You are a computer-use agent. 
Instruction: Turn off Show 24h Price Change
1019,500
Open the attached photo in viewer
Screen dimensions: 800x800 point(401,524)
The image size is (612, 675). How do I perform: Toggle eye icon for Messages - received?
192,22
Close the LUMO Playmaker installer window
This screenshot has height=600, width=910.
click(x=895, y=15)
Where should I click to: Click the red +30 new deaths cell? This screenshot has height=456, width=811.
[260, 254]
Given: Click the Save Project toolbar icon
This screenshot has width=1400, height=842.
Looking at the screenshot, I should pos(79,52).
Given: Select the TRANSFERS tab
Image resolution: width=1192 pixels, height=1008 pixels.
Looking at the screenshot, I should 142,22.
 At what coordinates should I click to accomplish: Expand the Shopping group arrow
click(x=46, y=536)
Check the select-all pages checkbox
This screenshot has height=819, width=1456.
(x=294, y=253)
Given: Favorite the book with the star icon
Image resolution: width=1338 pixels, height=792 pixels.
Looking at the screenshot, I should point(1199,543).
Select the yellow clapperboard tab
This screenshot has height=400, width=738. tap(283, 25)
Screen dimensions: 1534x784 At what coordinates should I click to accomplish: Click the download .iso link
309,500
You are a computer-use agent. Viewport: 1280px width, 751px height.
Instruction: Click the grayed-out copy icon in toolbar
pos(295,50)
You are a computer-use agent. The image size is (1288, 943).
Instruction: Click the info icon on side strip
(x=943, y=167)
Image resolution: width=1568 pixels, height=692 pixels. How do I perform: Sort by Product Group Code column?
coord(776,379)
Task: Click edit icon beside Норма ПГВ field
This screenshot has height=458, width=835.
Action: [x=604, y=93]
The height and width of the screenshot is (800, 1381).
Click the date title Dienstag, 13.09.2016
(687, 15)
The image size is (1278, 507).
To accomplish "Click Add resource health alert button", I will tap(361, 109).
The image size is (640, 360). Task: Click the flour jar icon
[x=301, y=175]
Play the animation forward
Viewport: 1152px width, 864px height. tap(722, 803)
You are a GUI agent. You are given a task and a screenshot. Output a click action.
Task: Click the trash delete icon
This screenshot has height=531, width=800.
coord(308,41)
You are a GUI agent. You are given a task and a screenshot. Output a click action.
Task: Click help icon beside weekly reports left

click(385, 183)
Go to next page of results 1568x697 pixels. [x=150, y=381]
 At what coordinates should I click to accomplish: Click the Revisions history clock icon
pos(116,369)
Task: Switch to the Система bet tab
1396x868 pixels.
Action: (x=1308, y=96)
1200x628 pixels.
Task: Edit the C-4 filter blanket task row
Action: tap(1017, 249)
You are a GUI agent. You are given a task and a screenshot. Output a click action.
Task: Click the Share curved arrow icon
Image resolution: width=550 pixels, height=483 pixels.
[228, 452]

---*---

**WHAT YOU ARE ASKED TO DO**: The expected result is a copy of each line in the records where "computer" appears.

**SOLUTION TO THIS TASK**:
You are a computer-use agent. 
You are a computer-use agent. Viewport: 1280px width, 751px height.
You are a computer-use agent. The image size is (1288, 943).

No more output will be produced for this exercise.